Release Date: 2009-04-24
Starring: James Toback
Official Website: http://www.sonyclassics.com/tyson/
‘Tyson’ is an insightful biopic on arguably the greatest heavyweight boxer who ever lived. If you were a witness to his tumultuous personal and professional boxing career, this documentary clears up all, if not many of the rumors and debauchery he became notorious for: the biting of Evander Holyfield’s ear, the rape charges and the Don King attack to mention a few.
Indie director James Toback directs this portrait of ‘Iron’ Mike Tyson where he manages to extract, without inhibition, information about his womanizing, alcohol and drug addiction, bouts of mental instability, and criminal activity in great detail. Through a mixture of original interviews and archival footage and photographs, the film ranges from Tyson’s earliest memories of growing up on the mean streets of Brooklyn through his entry into the world of boxing, to his rollercoaster ride of worldwide fame and fortunes won and lost.

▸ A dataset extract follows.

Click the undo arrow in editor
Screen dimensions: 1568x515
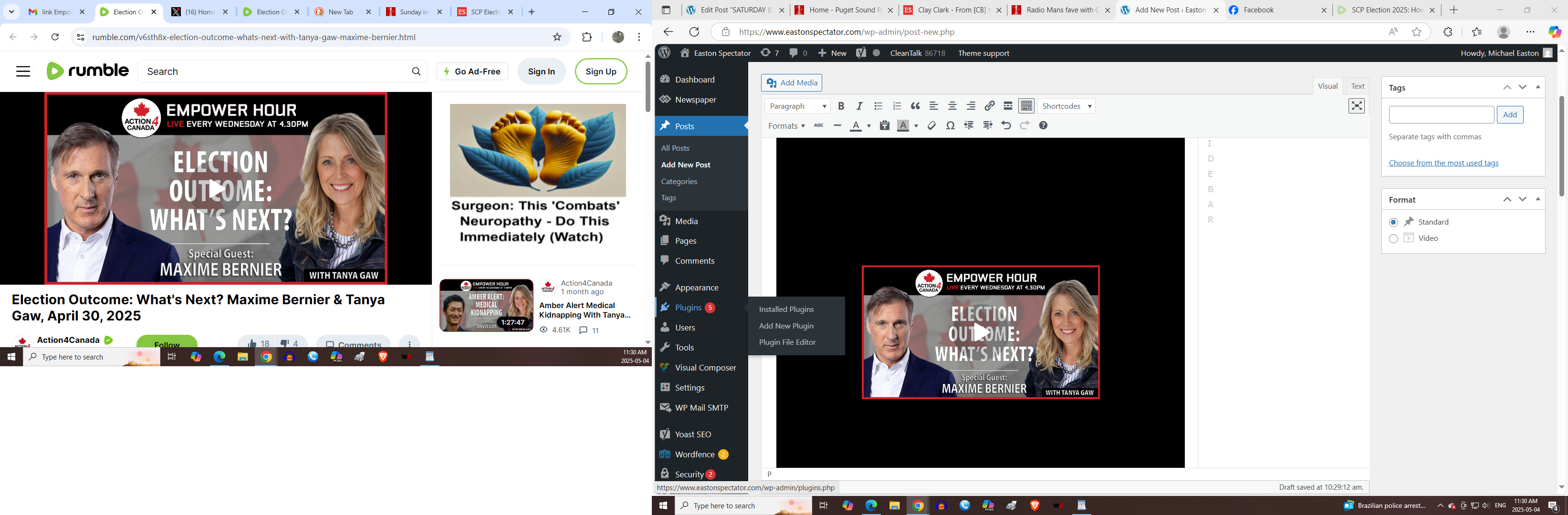[1005, 125]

You might be surprised with the Tyson who narrates this movie. He is different from the monster built up and torn down by the media during the ’80s and ’90s. Age often brings perspective, and that would seem to be the case here. His explanations and views of the mischievous events of his dark days might not satisfy you, but what you have to appreciate is the sincerity and surrendering that Toback manages to withdraw from a man known to have a volatile and fractured mind. In terms of visual stylistics, there is a film quality that Toback directs with in contrast to the sensationalistic and over-dramatized VH-1 show ‘Behind the Music’ or Barbara Walters’ special interviews where the questions are crafted to draw tears from the interviewees. Here it is just you and him.
There are some scenes with heavy language so I wouldn’t suggest bringing children to see it. If in fact ‘Tyson’ is a spin free of publicist intervention documentary, it is a remarkable look inside the mind of a ‘killing machine’ who became a docile beast ready to welcome peace within himself. If you are a fan, you’ll enjoy it and if you’re not, it’s one informative retrospective at a living boxing legend.